Stable elements provide the backbone around which agility can be achieved without compromising safety. These should include the company vision and culture which act as a tactical and behavioural compass. Equally, risk appetite, procedures and operating standards should not be negotiable without due process. Clear professional development and talent management opportunities need to be in place in order to provide the workforce with the tools and security to do an excellent job.

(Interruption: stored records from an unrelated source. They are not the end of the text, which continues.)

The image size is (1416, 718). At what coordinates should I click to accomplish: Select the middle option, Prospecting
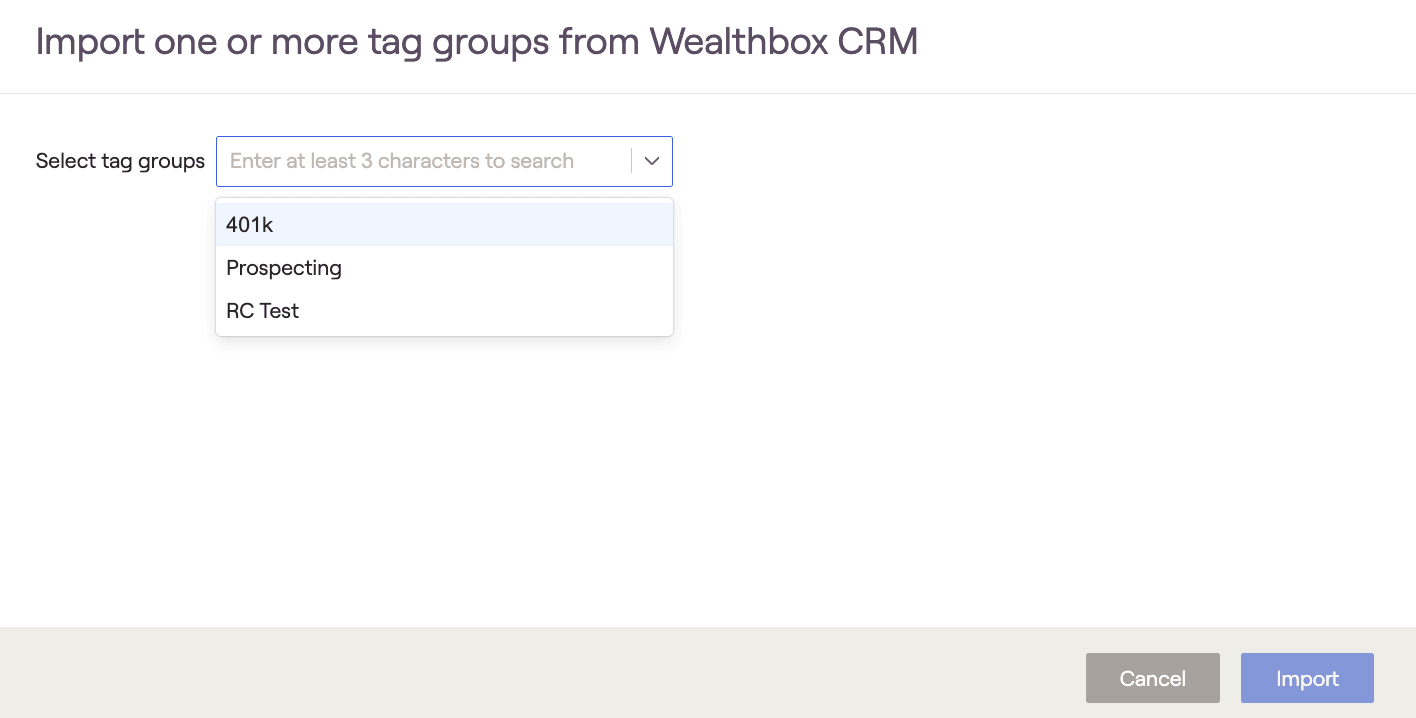(x=284, y=268)
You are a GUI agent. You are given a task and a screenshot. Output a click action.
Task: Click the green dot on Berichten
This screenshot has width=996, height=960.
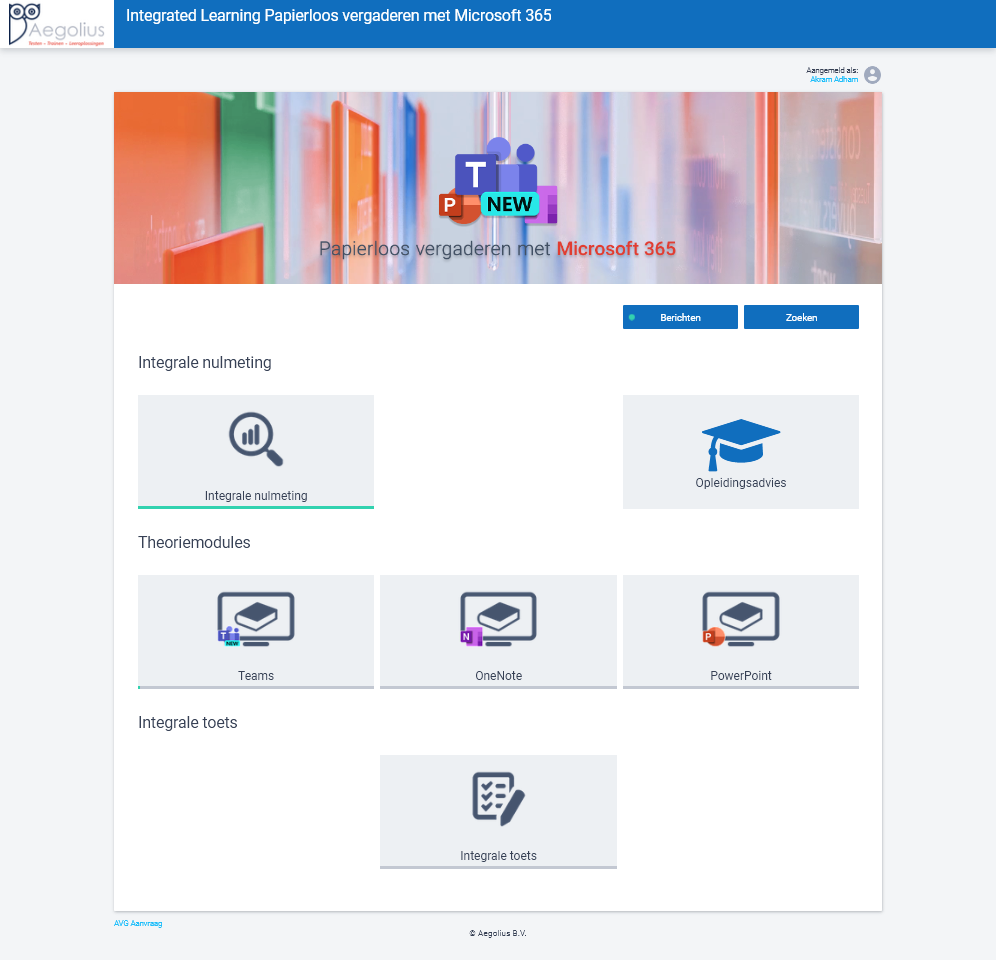(x=632, y=317)
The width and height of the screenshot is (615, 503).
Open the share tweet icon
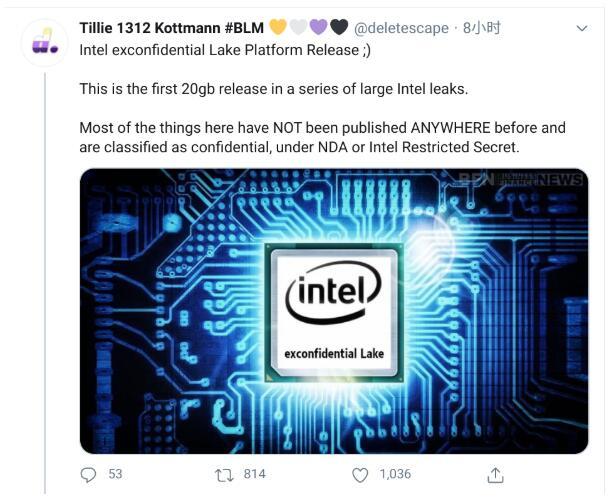(494, 474)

Given stability around these aspects, more flexibility can be built around individual missions and resource deployment. Teams and individuals should be able to respond quickly to an incident or change in business requirement, requiring a more frequent challenge of progress and readiness to admit failure. This also requires more project-based management of people, including the remote-working challenges this entails and a move away from fixed reporting lines, towards more continuous performance reviews, on-the-job feedback and coaching. Nimble working requires more extensive collaboration and knowledge sharing, coupled with rapid development cycles to test possible solutions. Agility does not mean reducing control, instead it requires a very disciplined approach to quick development and evaluation cycles, complementing safety-critical systems design. Organisations need to embrace the concept of “safe failure” - setting expectations about where a level of experimentation and testing of boundaries is and is not desirable and ensuring that appropriate mechanisms are in place to learn from failures or near-misses.
“Being nimble” is not something exclusive to tech or smaller companies – even large, mature organisations can put into place mechanisms that enable more nimble responses, but it requires a significant change in both culture and operating model, including changes to knowledge and people management practices, the performance management process and attitudes to embracing safe failure whilst maintaining a rigorous focus on business results and quality.